# [TO DO]
In how many lines of the entries below does "Show" appear? Give only the number.

Saved data entries:
——————

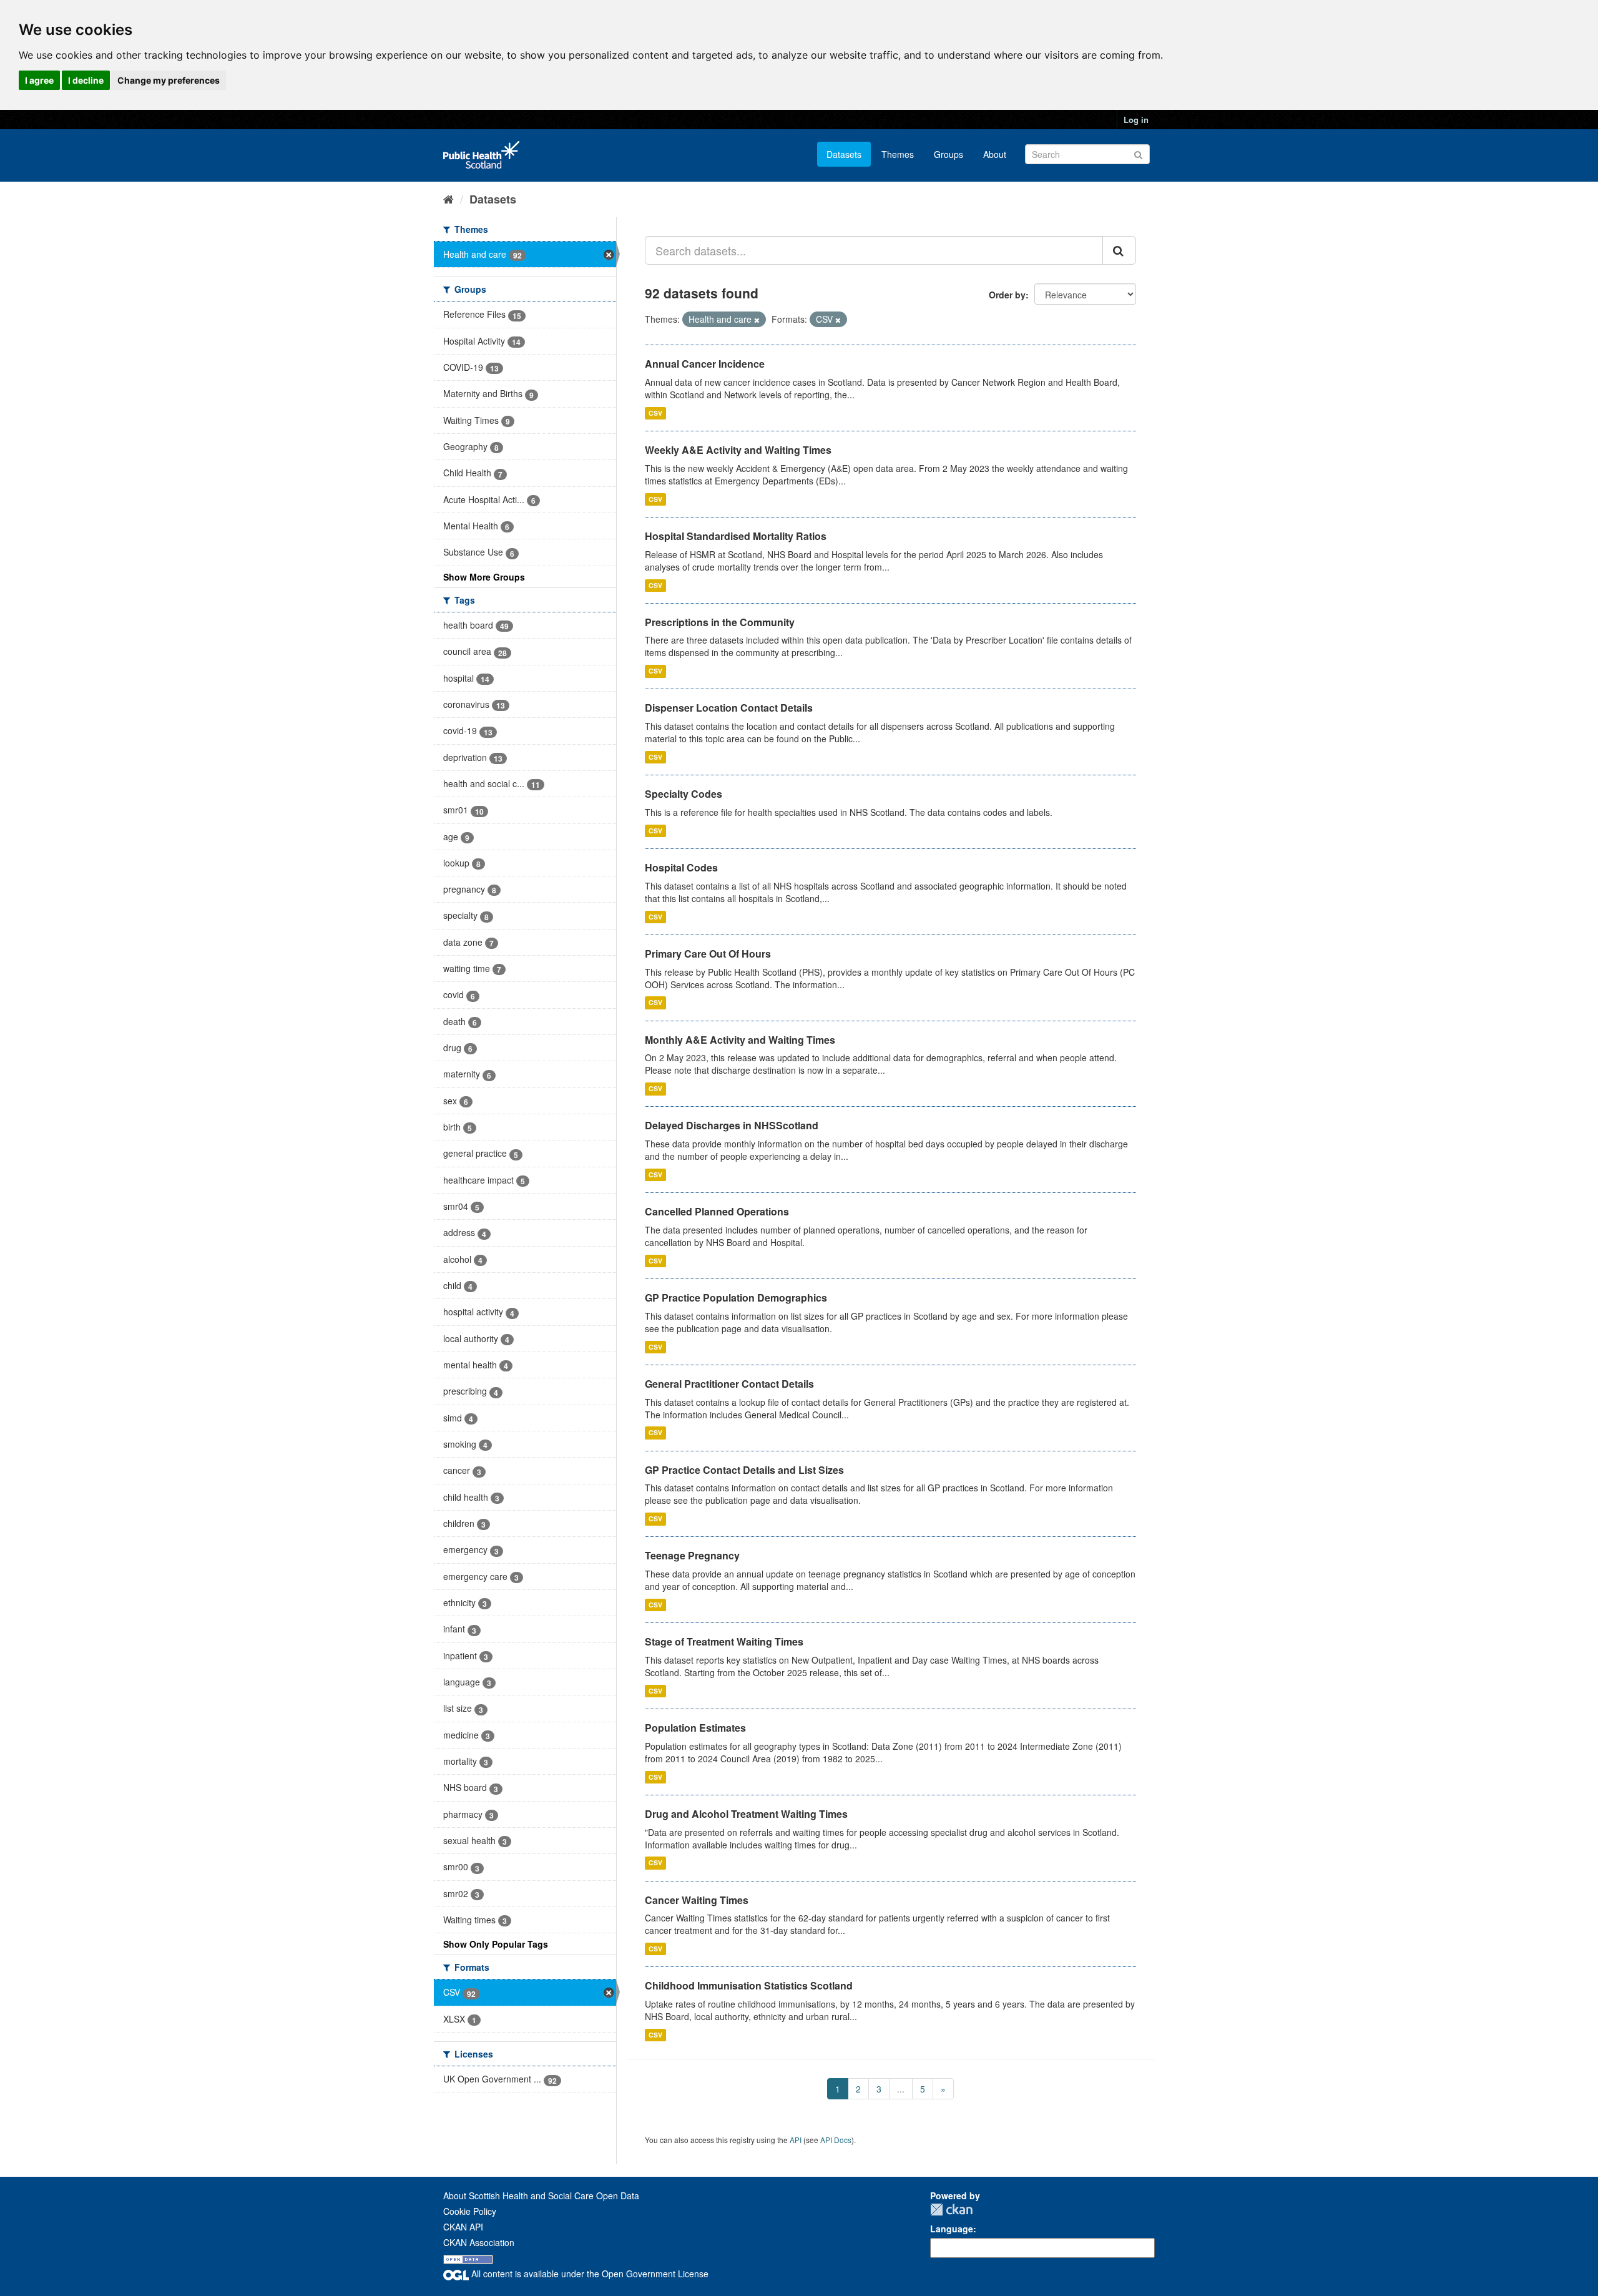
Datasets (843, 154)
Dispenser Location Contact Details (729, 707)
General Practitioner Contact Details (729, 1383)
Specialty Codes (683, 794)
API (795, 2139)
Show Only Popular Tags (495, 1944)
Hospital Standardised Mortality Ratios (735, 536)
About (994, 154)
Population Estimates (695, 1727)
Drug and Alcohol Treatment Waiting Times (746, 1814)
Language (951, 2228)
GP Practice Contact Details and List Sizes (744, 1470)
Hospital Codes (681, 867)
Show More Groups (484, 577)
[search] (1119, 250)
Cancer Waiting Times (696, 1900)
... (900, 2089)
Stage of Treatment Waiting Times (724, 1641)
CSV (655, 413)
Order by (1007, 294)
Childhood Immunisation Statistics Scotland (749, 1985)
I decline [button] (86, 80)
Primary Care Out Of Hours (708, 953)
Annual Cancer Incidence (705, 363)
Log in (1136, 119)
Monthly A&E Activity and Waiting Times (740, 1040)
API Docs (835, 2139)
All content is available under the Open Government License (588, 2273)
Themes (897, 154)
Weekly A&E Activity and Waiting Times (738, 450)
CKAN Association (478, 2242)
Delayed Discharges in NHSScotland (731, 1125)
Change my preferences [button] (168, 80)
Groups (948, 154)
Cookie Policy (469, 2211)
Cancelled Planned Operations (717, 1211)
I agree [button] (39, 80)
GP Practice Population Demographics (736, 1297)
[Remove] (757, 320)
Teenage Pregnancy (692, 1555)
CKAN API (463, 2226)
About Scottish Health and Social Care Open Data (541, 2195)
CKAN (951, 2209)
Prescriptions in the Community (720, 622)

——————

# [ANSWER]
2